A lot of times you can find really great fabric at the thrift store in the form of an outdated frumpy dress. That was definitely the case for this little summer fling. The dress had buttons up the front, so they even matched the top. The great thing about dresses from the 80’s and early 90’s is the excess of pleating and buttons and zippers. Great for making multiple items. Who knows, maybe I’ll make a little skirt to match. Heck, why not a little going out bag as well.
About the pattern, it’s made in a formula, so you plug in your measurements and draw your own pattern pieces. Read the whole pattern so you have a feel for how it goes together, that way you can make any alterations before you cut the pieces. You can allow for more ease, put a zipper in the side instead of buttons, or even put a draw string in the below the bust band.
The sky is the limit as far as alterations go. Have fun with it.
Now something has changed a bit. Instead of clicking on the image in order to print it out, you can download it in pdf format here. It’s hosted on lulu.com, and it’s still free. If you have problems with it, just let me know and I will post the images of the pattern here on the blog like before. I had a really difficult time deciding whether or not to charge for the pdf format or not, looking at the “price” box honestly caused a dilemma. The argument was running though my head “I could just continue to offer them the way I do now and make the pdf available for a $1, that wouldn’t be too bad, and it would be nice to help raise the money for the application fee for renegade…” well, no. I think it’s really important to offer my patterns for free. Period. No matter if they are printed, jpg, pdf, etc. So what I decided was that there is a suggested donation of $1. So if you appreciate the pdf, click on the donate button in the sidebar here and donate a $1 towards the Craft Leftover project. Every bit helps.
Now there is something else I need to talk to you about. That’s right you. Everyone out there who reads this blog and maybe, just maybe take a swing at making them. I need your help. I need your feedback, I’m on my knees here. It has come to my attention that I really need help proofing my patterns. Making, writing, and testing them all myself, well, just makes it inevitable that there will be errors. Big errors. And I really don’t want to confuse you, I want it to be crystal clear as to how the pattern is supposed to be executed. So two parts. One if you notice an error, think you notice an error, or fix an error, let me know by leaving a comment or emailing me at email@example.com. The second part: I’m going to try to start working about a month ahead and would like to get a team of pattern testers out there. I would send you what you need as far as materials go, pretty much like a kit, and you would make it and let me know if it’s a-ok for being put out there or if it needs revisions. This most likely wouldn’t get started for another month or two, but if you are interested, send me an email with “pattern tester” in the comment field to firstname.lastname@example.org.
Okay so recap:
+++PDF format is now available, donate a $1 by way of the donate button in the sidebar if you feel so inclined
+++If you have problems with the download, please let me know, it’s my first time trying this out
+++If you find an error in a pattern email me at email@example.com and I will fix it asap
+++If you would like to be a pattern tester email me at firstname.lastname@example.org with “pattern tester” in the comments field
+++Enjoy your weekend and keep it crafty!

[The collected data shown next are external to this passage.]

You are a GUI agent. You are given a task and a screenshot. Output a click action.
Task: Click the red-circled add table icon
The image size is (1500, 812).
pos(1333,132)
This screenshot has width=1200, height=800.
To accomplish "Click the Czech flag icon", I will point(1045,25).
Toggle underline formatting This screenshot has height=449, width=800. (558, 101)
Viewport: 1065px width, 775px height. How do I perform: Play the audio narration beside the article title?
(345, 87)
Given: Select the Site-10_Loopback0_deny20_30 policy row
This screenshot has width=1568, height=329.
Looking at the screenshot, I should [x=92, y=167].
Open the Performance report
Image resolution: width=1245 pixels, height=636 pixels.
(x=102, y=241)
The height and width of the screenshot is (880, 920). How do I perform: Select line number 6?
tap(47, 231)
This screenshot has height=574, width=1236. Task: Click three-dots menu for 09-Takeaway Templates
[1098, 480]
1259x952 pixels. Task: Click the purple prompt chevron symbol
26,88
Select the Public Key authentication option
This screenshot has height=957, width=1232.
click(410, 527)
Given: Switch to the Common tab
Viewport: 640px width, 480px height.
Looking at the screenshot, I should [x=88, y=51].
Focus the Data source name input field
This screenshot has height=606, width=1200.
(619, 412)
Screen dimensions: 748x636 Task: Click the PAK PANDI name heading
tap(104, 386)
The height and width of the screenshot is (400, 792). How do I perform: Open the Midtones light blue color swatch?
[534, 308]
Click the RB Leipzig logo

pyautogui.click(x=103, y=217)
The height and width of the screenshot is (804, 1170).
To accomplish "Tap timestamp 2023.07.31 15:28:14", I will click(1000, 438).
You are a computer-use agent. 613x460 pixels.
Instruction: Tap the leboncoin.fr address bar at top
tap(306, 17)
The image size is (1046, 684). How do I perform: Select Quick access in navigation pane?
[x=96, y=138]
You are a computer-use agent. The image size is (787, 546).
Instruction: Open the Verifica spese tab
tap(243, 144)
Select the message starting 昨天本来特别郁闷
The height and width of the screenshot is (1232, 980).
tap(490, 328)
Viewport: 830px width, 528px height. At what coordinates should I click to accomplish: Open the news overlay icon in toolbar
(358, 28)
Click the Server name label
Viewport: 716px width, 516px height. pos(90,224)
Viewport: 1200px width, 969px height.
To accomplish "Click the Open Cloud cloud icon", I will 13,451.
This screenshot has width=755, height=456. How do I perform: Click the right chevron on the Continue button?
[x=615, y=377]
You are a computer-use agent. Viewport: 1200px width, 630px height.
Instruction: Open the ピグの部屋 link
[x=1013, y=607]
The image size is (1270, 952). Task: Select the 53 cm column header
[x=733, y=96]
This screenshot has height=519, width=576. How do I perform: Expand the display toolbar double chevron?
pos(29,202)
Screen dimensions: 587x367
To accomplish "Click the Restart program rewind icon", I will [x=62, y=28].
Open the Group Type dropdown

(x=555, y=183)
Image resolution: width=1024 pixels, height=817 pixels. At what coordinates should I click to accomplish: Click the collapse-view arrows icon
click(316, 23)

2 thoughts on “Summer Fling”
Absolutely no problems whatsoever with the download, it looks great! Thank you for all your hard work, and generosity.
I have bought and donated tons of fabric to someof our local thrift stores! In fact, I still regret passing up a piece several years ago that was exactly like one I used to make my first dress in junior high home ec class. That was over 30 years ago now. By the time I got to high school I made almost all my clothes. Which leads to another piece of fabric that I used then, but have never seen any like it since. It was a dull gold double knit in a cor of crochet-like lace pattern. Oh nostalgia! Just wish I had the figure back to wear those things again!!